**Set exercise 1:**
Answer the following from the Game Boy Color game notes:
(a) Which company appears alongside Takara for the Transformers Beast Wars fighting game?
(b) In the Nadesico mahjong game, what does the player collect by beating crew members?
(c) What color is the hair of the creepy guy who appears in the Kindaichi game?
**Set exercise 2:** In the Game Boy Color game notes, condense the paragraph beginning "Mahjong game with a huge amount of plot" into one or two sentences that keep its main facts.

**Selected passage:**
Let's Play Every Game Boy Color Game, Part 31
Ketto Transformers Beast Wars: Beast Senshi Saikyo Ketteisen (Transformer Production Company/Takara, 1999)
Robot fighting game, including a purple cheetah for some reason. The input lag is pretty bad.
Kidou Senkan Nadesico: Ruri Ruri Mahjong (Studio Saizensen/King Records, 1999)
Mahjong game with a huge amount of plot. Something about going around a spaceship and collecting stars by beating the crew members - who are all girls because this is anime - in mahjong. It's surprisingly difficult to find anyone who will play you at the start of the game.
Kindaichi Shounen no Jikenbo: 10nenme no Shoutaijou (Aspect/Banpresto, 2000)
A VN with great character models and fonts, but terrible backgrounds. I mashed through a lot of it before realizing it was a VN and there'd never be anything else, so unfortunately I don't really know what it's about. The characters travel to some kind of school and a creepy guy with silver hair shows up.
Kinniku Banzuke GB: Chousensha wa Kimida! (KCE Sapporo/Konami, 1999)

**Material supplied:**
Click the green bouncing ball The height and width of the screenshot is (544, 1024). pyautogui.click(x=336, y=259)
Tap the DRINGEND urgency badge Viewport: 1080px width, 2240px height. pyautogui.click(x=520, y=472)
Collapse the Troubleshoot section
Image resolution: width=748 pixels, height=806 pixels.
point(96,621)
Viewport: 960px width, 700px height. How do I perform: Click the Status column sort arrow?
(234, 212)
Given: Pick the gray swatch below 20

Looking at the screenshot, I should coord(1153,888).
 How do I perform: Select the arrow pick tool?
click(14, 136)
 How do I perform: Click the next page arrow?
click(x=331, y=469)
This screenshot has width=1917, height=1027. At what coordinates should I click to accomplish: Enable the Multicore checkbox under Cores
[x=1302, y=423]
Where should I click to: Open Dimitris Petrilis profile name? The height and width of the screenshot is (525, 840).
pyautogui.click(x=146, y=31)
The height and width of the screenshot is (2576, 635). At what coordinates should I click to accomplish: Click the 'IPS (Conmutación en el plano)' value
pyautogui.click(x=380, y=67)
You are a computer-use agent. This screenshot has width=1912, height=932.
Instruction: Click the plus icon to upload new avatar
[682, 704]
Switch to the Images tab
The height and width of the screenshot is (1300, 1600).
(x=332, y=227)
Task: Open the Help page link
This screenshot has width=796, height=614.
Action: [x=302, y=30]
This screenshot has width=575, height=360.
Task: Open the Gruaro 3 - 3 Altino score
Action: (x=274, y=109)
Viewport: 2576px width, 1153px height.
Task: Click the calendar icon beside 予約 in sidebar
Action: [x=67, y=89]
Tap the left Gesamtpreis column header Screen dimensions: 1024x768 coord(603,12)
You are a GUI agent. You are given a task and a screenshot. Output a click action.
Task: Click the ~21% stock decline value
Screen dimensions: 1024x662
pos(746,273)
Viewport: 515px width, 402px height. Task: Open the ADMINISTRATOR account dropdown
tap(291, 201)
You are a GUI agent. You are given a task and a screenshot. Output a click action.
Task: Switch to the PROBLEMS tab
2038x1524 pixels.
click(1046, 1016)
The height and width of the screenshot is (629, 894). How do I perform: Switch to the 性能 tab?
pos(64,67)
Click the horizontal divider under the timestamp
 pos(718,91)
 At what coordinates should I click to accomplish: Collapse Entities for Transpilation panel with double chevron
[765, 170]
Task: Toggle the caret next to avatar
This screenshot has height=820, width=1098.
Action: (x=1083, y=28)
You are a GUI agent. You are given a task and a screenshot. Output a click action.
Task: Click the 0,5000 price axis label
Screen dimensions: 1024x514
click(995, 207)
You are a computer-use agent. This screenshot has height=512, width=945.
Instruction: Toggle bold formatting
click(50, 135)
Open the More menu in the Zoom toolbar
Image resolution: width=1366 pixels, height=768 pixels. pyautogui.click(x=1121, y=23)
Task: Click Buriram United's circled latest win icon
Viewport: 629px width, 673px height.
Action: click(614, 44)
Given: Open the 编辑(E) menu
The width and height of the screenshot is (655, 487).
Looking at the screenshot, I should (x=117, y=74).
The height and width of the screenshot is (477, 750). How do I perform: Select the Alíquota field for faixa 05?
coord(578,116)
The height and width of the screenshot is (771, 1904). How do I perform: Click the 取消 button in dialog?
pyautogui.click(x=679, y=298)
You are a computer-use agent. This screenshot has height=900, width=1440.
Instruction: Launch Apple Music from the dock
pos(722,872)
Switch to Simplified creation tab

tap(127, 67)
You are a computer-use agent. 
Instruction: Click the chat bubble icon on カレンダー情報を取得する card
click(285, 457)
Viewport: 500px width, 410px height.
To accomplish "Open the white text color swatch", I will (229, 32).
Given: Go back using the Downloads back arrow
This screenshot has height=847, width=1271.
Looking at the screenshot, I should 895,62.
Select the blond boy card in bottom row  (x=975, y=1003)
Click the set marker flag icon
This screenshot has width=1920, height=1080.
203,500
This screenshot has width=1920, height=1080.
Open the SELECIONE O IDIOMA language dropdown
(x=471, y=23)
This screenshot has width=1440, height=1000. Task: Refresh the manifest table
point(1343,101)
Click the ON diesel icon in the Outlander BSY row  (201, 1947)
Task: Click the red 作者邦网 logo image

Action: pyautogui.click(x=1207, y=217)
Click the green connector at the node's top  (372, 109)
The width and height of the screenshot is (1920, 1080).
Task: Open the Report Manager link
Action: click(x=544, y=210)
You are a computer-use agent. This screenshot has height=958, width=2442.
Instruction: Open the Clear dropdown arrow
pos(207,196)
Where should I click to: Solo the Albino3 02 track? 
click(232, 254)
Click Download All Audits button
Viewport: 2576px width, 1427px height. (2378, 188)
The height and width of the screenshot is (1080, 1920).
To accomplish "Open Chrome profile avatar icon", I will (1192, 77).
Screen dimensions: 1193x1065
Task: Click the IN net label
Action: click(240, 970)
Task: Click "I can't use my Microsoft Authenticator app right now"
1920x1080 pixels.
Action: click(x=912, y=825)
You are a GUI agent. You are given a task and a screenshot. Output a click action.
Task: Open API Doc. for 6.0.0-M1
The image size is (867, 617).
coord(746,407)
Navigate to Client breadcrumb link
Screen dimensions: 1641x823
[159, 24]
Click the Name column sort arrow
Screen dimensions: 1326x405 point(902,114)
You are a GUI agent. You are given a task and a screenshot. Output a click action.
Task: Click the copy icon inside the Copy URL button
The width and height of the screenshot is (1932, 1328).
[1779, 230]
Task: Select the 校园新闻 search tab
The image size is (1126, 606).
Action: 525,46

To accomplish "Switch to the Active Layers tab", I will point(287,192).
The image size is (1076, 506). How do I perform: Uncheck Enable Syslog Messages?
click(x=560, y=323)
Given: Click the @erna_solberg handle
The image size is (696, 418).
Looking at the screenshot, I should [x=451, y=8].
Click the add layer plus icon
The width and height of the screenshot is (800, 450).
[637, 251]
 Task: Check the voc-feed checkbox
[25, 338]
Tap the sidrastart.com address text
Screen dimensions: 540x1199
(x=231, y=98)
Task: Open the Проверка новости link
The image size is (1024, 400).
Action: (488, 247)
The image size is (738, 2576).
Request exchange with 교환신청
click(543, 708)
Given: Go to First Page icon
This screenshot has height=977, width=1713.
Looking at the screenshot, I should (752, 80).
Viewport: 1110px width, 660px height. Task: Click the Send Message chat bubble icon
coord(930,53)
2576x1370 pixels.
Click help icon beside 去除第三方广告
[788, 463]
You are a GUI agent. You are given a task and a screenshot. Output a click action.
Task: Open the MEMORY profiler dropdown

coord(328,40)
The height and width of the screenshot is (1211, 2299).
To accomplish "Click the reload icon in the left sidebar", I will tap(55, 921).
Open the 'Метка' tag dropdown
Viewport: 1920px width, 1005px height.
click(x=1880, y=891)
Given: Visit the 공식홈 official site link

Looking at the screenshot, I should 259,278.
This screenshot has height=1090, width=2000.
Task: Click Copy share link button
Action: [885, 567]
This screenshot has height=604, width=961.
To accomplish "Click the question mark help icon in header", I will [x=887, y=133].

**Answer 1:**
(a) Transformer Production Company
(b) Stars
(c) Silver

**Answer 2:** A plot-heavy mahjong game in which the player goes around a spaceship, collecting stars by beating the all-female crew at mahjong. Early on, it is surprisingly hard to find anyone willing to play.